I am currently completing a transcription of the text of the first part of the Très Ancien Coutumier of Normandy, as contained in the Vatican Library manuscript Ott. Lat. 2964. This provides a better version of the Latin text of this part of the treatise than the manuscript used by E.-J. Tardif in his 1881 edition of the coutumier. It therefore allows us to make sense of certain provisions which are corrupted in the manuscript used by Tardif. The variations between the two manuscripts are also intriguing. For example, references to the importance of the Church and the duties owed to it by the dukes of Normandy appear more prominently in one manuscript than in the other. The transcription of the text as found in the Vatican manuscript will be published on the project’s website.
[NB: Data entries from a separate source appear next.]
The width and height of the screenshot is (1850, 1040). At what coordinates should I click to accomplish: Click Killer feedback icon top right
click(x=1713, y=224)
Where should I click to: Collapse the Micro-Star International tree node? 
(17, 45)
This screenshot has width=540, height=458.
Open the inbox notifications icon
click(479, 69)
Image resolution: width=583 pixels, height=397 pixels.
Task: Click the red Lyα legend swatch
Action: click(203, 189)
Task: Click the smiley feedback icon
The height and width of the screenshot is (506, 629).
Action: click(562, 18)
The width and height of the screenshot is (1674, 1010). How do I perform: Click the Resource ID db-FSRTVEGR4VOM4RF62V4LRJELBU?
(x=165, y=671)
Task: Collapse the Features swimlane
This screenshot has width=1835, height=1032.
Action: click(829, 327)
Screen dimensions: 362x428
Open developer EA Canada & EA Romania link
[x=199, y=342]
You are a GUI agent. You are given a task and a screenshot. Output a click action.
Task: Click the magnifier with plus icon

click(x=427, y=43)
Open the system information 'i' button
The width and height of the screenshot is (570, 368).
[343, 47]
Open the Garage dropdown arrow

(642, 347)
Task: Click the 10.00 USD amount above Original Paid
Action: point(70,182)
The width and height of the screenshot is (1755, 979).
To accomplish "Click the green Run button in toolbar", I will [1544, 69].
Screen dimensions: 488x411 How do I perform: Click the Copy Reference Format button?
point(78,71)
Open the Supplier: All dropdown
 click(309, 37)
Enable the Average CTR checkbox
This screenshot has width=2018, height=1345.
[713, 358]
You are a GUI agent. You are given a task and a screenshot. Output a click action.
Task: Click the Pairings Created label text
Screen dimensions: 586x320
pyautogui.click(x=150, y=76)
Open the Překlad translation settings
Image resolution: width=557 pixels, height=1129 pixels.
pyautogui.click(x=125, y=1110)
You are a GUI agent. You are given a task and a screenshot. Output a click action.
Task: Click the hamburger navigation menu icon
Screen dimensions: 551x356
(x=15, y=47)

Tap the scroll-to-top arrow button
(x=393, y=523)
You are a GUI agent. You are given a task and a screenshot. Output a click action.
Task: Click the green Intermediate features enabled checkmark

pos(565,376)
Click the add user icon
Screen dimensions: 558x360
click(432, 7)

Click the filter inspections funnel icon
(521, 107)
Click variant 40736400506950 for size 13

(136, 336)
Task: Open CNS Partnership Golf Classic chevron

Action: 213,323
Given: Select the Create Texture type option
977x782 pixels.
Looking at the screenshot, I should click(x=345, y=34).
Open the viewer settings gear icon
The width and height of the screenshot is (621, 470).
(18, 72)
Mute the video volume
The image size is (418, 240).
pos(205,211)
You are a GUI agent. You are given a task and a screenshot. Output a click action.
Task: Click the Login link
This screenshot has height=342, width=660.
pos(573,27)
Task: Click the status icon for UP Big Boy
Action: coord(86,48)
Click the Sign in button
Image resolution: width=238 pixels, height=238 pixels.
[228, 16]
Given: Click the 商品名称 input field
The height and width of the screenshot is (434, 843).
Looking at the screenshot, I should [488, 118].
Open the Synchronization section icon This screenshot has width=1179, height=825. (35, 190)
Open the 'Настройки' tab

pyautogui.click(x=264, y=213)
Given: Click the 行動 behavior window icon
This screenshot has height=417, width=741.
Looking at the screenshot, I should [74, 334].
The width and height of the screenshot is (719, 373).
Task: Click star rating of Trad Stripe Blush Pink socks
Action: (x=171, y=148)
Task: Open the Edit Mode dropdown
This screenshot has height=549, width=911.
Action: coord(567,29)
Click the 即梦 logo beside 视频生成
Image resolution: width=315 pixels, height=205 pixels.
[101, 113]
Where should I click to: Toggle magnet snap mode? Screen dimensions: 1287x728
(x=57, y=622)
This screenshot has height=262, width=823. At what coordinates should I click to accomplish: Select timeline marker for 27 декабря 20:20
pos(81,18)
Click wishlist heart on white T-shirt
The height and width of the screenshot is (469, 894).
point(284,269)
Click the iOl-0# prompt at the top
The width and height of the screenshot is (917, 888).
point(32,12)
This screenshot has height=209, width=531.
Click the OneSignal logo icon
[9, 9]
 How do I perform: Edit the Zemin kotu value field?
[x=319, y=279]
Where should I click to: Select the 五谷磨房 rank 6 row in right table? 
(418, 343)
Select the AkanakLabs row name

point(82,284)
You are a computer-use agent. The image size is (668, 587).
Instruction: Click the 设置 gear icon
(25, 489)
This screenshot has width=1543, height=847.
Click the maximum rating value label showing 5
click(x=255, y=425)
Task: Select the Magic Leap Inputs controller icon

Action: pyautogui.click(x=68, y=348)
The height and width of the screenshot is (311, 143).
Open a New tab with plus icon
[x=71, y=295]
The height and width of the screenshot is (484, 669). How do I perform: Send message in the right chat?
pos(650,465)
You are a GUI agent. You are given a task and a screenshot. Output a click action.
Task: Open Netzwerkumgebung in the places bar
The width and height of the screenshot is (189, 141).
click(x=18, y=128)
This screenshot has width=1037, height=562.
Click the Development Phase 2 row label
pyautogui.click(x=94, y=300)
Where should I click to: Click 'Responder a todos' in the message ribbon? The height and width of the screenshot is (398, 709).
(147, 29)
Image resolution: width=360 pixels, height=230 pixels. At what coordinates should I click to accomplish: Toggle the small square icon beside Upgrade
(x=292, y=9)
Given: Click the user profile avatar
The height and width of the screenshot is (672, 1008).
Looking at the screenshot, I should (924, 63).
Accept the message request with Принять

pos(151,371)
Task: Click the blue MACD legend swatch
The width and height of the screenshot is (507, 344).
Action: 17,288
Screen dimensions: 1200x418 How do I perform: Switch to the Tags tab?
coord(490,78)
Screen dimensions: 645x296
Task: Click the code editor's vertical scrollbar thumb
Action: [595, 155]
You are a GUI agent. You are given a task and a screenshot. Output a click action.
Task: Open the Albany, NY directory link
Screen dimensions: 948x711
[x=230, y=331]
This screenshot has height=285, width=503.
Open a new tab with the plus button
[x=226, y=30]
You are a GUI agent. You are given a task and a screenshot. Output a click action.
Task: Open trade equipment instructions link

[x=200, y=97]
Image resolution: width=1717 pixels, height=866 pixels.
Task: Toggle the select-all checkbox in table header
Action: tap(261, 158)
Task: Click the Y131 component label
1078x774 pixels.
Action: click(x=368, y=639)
I am also completing an article on the practice of ‘collusive litigation’ in the English Common Law courts. Here, parties to a sale of land would bring a fictitious dispute to court and then immediately settle. The purpose was to obtain a written record of the terms of the sale. After a short term in which third parties could register their competing claims to the land, a final concord would usually preclude any further litigation concerning title. The effect of this on the development of ideas of property similar to, and perhaps influenced by, the Roman law notion of rights ‘in rem’, good against the world, within the supposed ‘feudal framework’ of English law is a consideration of this article, and a springboard for further research.
Finally, I am continuing a search though the plea rolls of the English Common Law courts, noting all instances of particular ‘actions of right’. The aim is to discover the relationship, in practice, between these supposedly ‘proprietary’ actions and other ‘possessory’ actions available to litigants in the period, and the extent to which this reflects the Roman law distinction between possessio and proprietas.